Der Titel "Operation Zucker: Jagdgesellschaft" (Erstausstrahlung: 2016) lässt eine Fortsetzung vermuten, zumal LKA-Beamtin Karin Wegemann (Nadja Uhl) erneut die zentrale Figur ist; das von Regisseurin Sherry Hormann bearbeitete Drehbuch stammt diesmal von Friedrich Ani und Ina Jung. Tatsächlich aber wirkt der Film eher wie ein Remake, denn die Grundzüge der Handlung sind identisch: Auch diesmal ist die Berliner Kommissarin einem Netzwerk auf der Spur, das den Ermittlern jedoch stets einen Schritt voraus ist, weil die Mitglieder aus den höchsten Kreisen stammen und bei Polizei und Justiz willige Helfer haben. Selbst wenn der Vergleich in diesem Zusammenhang fahrlässig verharmlosend klingt: Wegemann fühlt sich wie in der Fabel von Hase und Igel. Zu den Parallelen zwischen den Drehbüchern gehört auch das Stilmittel des wiederkehrenden Alptraums, den eins der Opfer hat.

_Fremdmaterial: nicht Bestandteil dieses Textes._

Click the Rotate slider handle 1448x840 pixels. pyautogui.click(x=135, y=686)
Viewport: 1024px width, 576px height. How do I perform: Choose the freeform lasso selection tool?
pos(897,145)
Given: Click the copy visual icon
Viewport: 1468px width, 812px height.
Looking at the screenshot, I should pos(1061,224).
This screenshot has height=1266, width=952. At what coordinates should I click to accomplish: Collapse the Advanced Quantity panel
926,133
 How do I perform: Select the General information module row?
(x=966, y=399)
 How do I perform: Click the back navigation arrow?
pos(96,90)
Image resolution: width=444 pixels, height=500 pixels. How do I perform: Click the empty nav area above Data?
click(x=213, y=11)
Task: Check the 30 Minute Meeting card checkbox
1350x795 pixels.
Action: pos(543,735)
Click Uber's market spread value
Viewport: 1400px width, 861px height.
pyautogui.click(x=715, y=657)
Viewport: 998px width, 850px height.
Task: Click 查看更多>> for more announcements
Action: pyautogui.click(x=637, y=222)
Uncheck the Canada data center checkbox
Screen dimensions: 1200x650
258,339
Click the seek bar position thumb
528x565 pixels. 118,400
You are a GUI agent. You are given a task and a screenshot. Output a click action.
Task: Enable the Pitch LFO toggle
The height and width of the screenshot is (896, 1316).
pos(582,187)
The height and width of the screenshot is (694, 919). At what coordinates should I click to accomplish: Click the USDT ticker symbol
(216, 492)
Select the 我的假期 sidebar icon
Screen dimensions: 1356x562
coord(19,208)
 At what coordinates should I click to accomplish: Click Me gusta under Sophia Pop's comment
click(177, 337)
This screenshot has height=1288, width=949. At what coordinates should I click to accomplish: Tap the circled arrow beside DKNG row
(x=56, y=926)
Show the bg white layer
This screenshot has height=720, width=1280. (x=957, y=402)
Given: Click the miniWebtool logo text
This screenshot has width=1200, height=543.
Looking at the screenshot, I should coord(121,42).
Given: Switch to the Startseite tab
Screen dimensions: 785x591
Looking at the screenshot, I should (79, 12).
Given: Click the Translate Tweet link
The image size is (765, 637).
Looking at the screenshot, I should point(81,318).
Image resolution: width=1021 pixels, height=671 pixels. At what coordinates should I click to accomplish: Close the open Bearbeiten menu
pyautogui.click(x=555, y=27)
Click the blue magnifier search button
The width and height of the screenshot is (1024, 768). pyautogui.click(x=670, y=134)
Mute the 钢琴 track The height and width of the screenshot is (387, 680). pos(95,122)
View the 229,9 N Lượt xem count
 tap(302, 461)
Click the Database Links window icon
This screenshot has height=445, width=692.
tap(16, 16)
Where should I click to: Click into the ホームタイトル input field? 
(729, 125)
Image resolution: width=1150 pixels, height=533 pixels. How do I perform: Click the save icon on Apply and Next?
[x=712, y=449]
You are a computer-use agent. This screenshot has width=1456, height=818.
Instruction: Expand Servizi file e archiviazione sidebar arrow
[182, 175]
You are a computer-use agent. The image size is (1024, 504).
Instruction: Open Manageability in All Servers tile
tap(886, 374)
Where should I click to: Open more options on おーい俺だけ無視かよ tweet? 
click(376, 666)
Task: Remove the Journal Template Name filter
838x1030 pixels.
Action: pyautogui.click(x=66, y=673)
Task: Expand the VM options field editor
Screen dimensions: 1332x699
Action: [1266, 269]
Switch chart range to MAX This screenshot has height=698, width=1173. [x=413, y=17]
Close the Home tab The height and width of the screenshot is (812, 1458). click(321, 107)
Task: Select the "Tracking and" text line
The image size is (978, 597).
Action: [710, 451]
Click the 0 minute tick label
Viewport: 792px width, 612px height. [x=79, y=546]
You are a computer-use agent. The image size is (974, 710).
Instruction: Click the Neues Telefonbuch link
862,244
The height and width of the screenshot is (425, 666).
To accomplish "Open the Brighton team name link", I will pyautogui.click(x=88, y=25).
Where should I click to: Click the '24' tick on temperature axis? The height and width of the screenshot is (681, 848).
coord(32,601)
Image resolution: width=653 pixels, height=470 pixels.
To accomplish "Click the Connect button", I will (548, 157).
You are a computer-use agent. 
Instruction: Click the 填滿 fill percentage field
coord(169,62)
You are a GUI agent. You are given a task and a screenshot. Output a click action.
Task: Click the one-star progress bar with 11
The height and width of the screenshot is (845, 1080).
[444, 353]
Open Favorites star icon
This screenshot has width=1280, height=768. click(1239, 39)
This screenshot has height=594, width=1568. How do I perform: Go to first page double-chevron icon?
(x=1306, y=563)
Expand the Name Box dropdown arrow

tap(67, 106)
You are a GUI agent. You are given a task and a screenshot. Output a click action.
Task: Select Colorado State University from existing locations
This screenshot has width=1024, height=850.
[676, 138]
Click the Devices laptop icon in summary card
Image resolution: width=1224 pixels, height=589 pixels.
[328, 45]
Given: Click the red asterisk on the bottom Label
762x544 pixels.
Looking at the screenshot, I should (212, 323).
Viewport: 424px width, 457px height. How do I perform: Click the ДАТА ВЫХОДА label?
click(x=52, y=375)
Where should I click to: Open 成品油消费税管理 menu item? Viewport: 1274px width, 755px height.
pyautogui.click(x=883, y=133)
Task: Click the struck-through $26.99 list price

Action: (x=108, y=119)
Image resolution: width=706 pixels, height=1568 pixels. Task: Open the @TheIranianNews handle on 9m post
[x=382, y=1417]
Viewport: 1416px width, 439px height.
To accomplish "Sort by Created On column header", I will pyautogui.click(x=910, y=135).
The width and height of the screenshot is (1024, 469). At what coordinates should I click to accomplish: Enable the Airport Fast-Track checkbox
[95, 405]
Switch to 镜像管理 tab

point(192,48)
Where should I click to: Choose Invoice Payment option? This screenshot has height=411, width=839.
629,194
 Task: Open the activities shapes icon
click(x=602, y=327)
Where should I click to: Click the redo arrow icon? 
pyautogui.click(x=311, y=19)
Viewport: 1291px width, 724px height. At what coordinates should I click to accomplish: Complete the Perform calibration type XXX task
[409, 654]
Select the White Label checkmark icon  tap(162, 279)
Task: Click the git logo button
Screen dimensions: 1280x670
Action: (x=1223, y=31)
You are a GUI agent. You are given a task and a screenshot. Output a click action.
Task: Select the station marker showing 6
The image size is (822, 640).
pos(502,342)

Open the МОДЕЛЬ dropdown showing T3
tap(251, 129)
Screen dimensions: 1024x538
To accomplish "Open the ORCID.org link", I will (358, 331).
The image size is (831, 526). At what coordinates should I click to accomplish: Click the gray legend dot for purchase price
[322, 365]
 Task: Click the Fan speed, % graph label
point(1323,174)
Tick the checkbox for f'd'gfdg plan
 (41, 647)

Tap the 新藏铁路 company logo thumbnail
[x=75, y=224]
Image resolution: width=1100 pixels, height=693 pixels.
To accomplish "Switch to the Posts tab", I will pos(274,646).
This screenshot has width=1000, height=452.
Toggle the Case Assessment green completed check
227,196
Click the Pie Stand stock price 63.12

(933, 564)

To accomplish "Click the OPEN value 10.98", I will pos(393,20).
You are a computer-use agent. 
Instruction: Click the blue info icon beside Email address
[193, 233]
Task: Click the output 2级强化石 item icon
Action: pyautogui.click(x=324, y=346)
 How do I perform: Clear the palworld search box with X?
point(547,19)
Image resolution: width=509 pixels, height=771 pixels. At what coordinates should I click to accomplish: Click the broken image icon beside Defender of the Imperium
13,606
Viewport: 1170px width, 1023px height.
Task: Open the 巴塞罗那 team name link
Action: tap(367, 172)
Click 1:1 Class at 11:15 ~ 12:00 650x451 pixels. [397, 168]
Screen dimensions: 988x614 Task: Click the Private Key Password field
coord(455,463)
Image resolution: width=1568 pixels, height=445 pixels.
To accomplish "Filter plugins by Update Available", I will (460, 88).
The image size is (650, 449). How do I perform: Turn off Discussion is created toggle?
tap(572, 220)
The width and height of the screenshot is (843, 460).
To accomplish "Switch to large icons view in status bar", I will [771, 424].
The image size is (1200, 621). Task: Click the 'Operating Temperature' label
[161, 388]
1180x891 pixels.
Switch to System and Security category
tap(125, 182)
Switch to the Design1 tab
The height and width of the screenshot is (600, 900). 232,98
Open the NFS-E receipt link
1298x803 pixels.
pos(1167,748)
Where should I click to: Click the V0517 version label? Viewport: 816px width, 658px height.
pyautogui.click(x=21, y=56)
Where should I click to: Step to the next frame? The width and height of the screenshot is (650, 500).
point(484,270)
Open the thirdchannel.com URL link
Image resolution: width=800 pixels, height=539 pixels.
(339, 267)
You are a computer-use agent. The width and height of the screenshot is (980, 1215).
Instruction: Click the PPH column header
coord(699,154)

Wo sich die beiden Filme unterscheiden, wird es mitunter plakativ: Gleich zu Beginn verprügelt die immer noch unter den Eindrücken ihrer niederschmetternden Erlebnisse stehende Ermittlerin einen Mann, weil sie ihn für einen Päderasten hält; dabei handelt es sich bloß um einen Vater, der sich liebevoll um seinen blinden Sohn kümmert. Das Autorenduo versichert glaubhaft, die geschilderten Kinderschicksale seien ebenso wenig erfunden wie die Charaktere der Täter; umso ausgedachter wirkt die Eingangsszene. Es gibt noch weitere Ungereimtheiten; so werden zum Beispiel wichtige Figuren nicht näher eingeführt, und einige Szenen sind zumindest missverständlich, wenn nicht gar widersprüchlich. Im Unterschied zu Kaufmann gelingt es Hormann zudem nicht restlos überzeugend, die Authentizität der gezeigten Ungeheuerlichkeiten zu vermitteln, weil der Film zu sehr wie ein TV-Thriller wirkt. Die vorgetragenen Informationen über das Thema wiederum hören sich an wie Sätze aus einer Informationsbroschüre.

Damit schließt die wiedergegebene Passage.